Present Middle/Passive and εἰμί
Complete the present system. Learn the middle and passive voices, which share one set of endings in the present (μαι, σαι, ται, μεθα, σθε, νται), recognize middle-only deponents whose active form does not exist, and master the six forms of εἰμί, the most frequent verb in the New Testament. Close the module able to read the extended passage 1 John 1:5-7 with most of its verbs fully parsable.
The Imperfect Tense
Add the imperfect tense to your verbal toolkit. The imperfect is the past-time ongoing or repeated action of Greek, and it is built on the present stem with two additions: an augment (ἐ- or vowel lengthening) and secondary endings. Learn the active, middle/passive, and εἰμί imperfects; close the module able to read 1 John 1:1-4 as an extended passage with every finite verb of the present and imperfect fully parsed.
The Aorist Tense
The aorist is the most common verb tense in the New Testament. Learn the two main patterns: first aorist (augment + stem + σα + secondary endings) and second aorist (stem change + secondary endings, like English sing/sang). Add aorist middle and passive, and close the module by reading 1 John 1:1-4 a second time, now parsing the aorist forms that dominate the prologue.

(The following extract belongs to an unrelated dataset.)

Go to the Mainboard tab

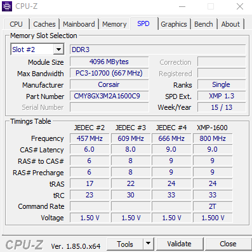[79, 24]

The Future Tense and Liquid Verbs
Add the future tense to the indicative system. The future active takes stem + σ + primary endings, a pattern nearly identical to the first aorist minus the augment. Liquid verbs (stems in λ, μ, ν, ρ) form their future without σ, using an ε-contract that closely resembles the present. Close the module by reading 1 John 3:1-3, a passage dense with futures about the children of God.
Participles: Present and Aorist
Participles are verbal adjectives: they carry the verb's tense and voice, but they also decline in case, number, and gender like an adjective. They are extremely common in the New Testament and essential for reading. Learn the present and aorist participles in all three voices, meet the substantival participle (the construction behind phrases like ὁ πιστεύων, "the one who believes"), and close Phase 4 by reading 1 John 2:1-11 as an extended participle-rich passage.
Comprehensive Review and Capstone Reading
The final module of GREK 101. Three lessons of comprehensive review, capstone readings of 1 John 4:7-12 and John 1:1-5, and a final eight-question quiz that samples every grammatical system and every vocabulary band. By the end of this module the student closes the course able to read large sections of 1 John and the Johannine prologue unaided, and prepared to continue into GREK 102 and the intermediate Greek courses.